Detroit, la Techno, Dirtbombs
Detroit, la città non solo dei motori, è stata almeno altrettanto famosa per il suo vivaio musicale e sia in passato che in tempi più recenti un importante riferimento. Ultimamente un documentario dal titolo
"It came from Detroit” ha rimestato tra le ceneri ancora ardenti di una scena classificata come
garage che in parte si è già relativamente fatta conoscere e il focolaio di un’altra più recente, che partendo con gli stessi presupposti incorpora elementi di
art-punk e
waves. Ma Detroit non è solo la
Rock City.

Non si può ignorare l’importanza che il suo contributo ha avuto in ambito
techno, quando a metà anni ’80 alcuni tra quelli che poi sono diventati tra i suoi principali iniziatori,
Derrick May, Kevin Saunderson, Juan Atkins, campionando suoni di
Italo-Disco, Electro-pop anni’80,
Kraftwerk e
Parliament, in perfetta attitudine DIY diedero origine alla dance music di
“scuola detroitiana”, poi ripresa negli anni a seguire ed evoluta da altri eredi come
Jeff Mills e
Carl Craig. A travalicare questi due mondi apparentemente distanti, ci pensa
“Party Store”, ultimo parto dei
Dirtbombs, band che sembra essere rimasto l’unico impegno di
Mick Collins, quando dai tempi dei
Gories ha fatto perdere il conto di tutte le sue collaborazioni e progetti paralleli.
La capacità di questo gruppo di masticare e digerire qualsiasi genere musicale è già stata dimostrata nel corso di una discografia, in cui oltre ad alcuni albums dedicati in modo specifico, alla
black-music, al
glam-rock (come Collins stesso aveva definito
“Dangerous Magical Noise” 
anche se qui si tratta perlopiù di composizioni originali che non di rifacimenti), spicca quella doppia raccolta
“If you don’t already have a look” (In The Red 2005) dove il contenuto recuperato da compilations e singoletti vari, viene diviso in due capitoli, uno dei quali interamente di covers. La scelta dei brani reinterpretati è alquanto bizzarra nella sua varietà: si va dai
Rolling Stones, Elliot Smith, Stevie Wonder, Gun Club, a
Yoko Ono, Soft Cell, Flipper, Bee Gees, Adult, e altro ancora.

*Estratto dei dati:*
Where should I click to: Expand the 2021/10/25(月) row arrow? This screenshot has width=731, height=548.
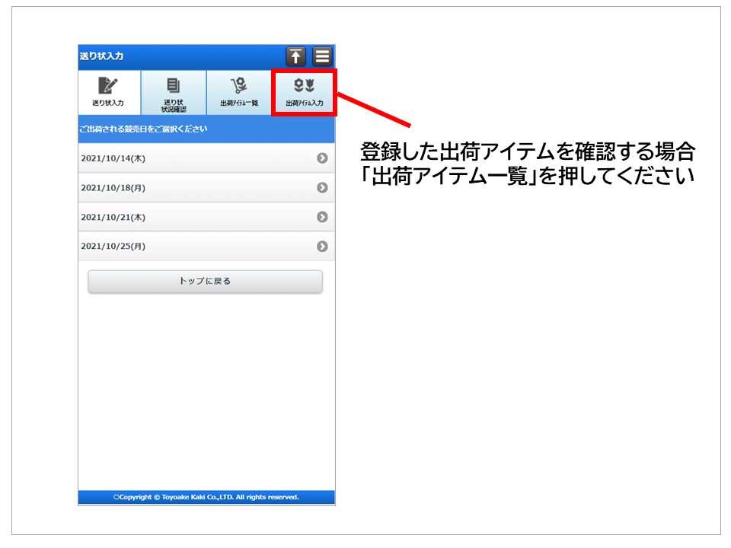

*Indicazioni di lavoro:*
- A) Riscrivi in forma più breve il paragrafo del testo su Detroit che comincia con "Detroit, la città non solo dei motori", conservandone i fatti principali.
- B) Trascrivi dal testo su Detroit il passo che comincia con "Non si può ignorare" e prosegue fino a "e progetti paralleli.".
Il materiale non serve per questo lavoro.

*Risposte alle consegne:*
- A) Detroit, nota per i motori, è stata anche un importante riferimento musicale, sia in passato sia in tempi recenti. Il documentario "It came from Detroit" ha riportato l'attenzione su una scena garage, in parte già conosciuta, e su una più recente che, con gli stessi presupposti, aggiunge elementi art-punk e waves. Detroit però non è solo la Rock City.

- B)
Non si può ignorare l’importanza che il suo contributo ha avuto in ambito
techno, quando a metà anni ’80 alcuni tra quelli che poi sono diventati tra i suoi principali iniziatori,
Derrick May, Kevin Saunderson, Juan Atkins, campionando suoni di
Italo-Disco, Electro-pop anni’80,
Kraftwerk e
Parliament, in perfetta attitudine DIY diedero origine alla dance music di
“scuola detroitiana”, poi ripresa negli anni a seguire ed evoluta da altri eredi come
Jeff Mills e
Carl Craig. A travalicare questi due mondi apparentemente distanti, ci pensa
“Party Store”, ultimo parto dei
Dirtbombs, band che sembra essere rimasto l’unico impegno di
Mick Collins, quando dai tempi dei
Gories ha fatto perdere il conto di tutte le sue collaborazioni e progetti paralleli.